Print the line that contains "Free Treatment Report (113, 2094)" and every line after it through the last line of the records below, exactly as written and nothing else.

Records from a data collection

● ● ● ● ● ● ●

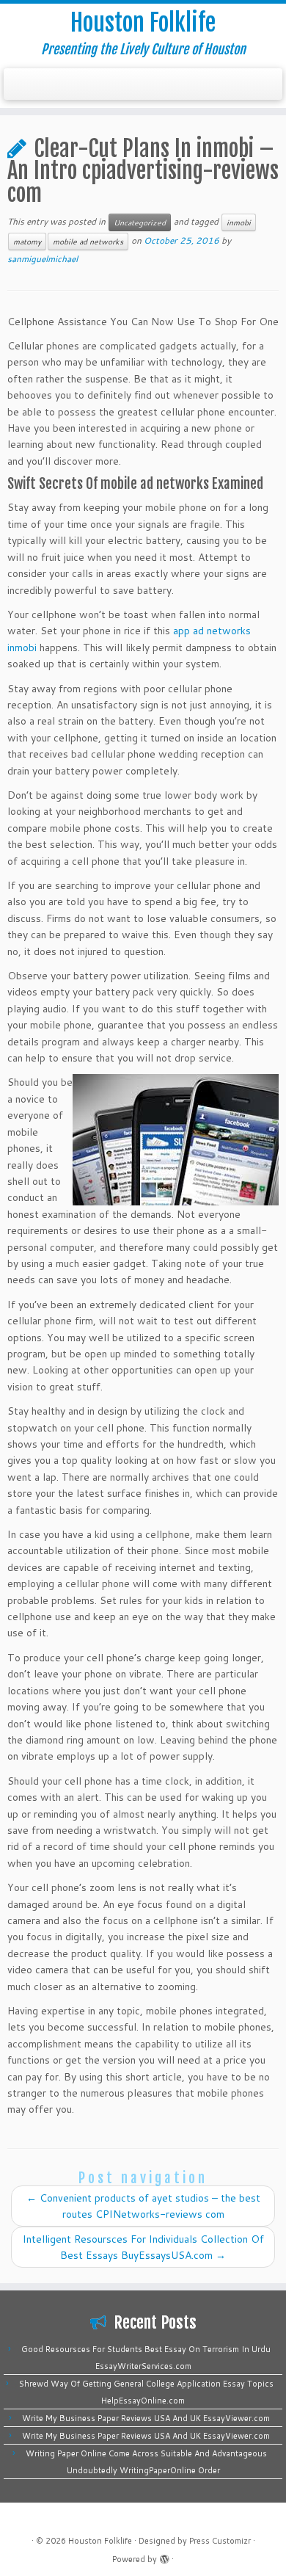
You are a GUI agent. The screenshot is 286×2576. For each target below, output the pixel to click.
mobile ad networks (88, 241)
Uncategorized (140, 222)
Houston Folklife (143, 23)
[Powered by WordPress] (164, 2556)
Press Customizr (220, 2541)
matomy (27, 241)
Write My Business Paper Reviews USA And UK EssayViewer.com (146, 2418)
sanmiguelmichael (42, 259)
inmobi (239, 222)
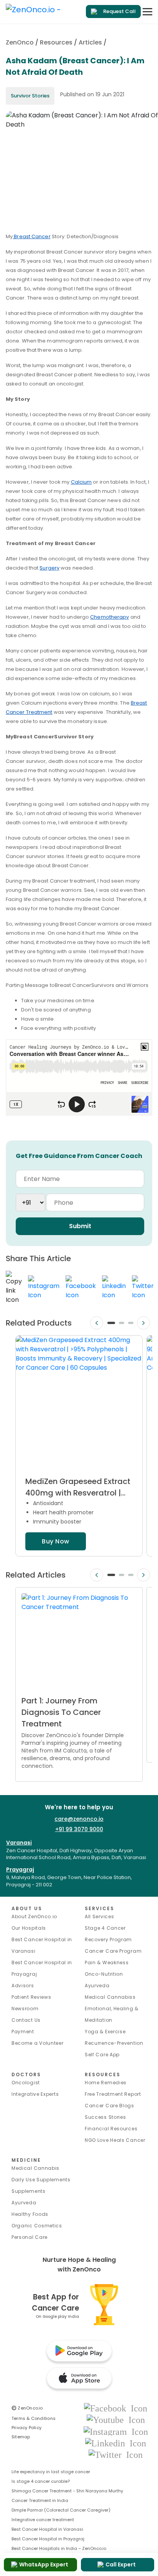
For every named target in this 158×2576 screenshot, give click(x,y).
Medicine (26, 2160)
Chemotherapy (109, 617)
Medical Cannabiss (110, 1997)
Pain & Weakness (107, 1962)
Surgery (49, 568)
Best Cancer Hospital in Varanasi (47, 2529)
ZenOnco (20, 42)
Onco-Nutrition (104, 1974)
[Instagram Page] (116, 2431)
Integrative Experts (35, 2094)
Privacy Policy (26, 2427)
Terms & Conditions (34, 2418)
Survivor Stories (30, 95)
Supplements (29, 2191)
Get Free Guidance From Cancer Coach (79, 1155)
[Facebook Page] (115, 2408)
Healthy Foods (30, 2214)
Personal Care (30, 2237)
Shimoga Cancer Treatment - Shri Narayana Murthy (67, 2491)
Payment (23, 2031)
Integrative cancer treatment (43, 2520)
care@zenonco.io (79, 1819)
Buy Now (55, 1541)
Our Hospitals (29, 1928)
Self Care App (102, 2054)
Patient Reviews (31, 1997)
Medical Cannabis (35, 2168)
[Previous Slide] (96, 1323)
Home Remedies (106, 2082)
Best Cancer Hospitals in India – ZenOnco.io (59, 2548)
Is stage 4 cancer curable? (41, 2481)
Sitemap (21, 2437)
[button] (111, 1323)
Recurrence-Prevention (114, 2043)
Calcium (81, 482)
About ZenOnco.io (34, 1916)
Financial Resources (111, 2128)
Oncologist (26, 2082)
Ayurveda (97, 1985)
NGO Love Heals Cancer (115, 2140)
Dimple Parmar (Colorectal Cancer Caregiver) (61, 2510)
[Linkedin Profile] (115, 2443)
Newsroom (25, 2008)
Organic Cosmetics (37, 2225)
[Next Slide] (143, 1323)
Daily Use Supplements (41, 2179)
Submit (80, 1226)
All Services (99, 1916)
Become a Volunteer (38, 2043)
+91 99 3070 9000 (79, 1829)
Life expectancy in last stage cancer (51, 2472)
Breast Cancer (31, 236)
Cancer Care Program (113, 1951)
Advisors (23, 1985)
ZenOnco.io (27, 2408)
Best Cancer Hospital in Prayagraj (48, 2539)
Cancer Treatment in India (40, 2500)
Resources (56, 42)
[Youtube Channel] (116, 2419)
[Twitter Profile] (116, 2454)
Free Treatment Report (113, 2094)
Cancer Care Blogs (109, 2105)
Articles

● ● ● ● ● ● ●

(RESULT OF THE TASK)
Free Treatment Report (113, 2094)
Cancer Care Blogs (109, 2105)
Articles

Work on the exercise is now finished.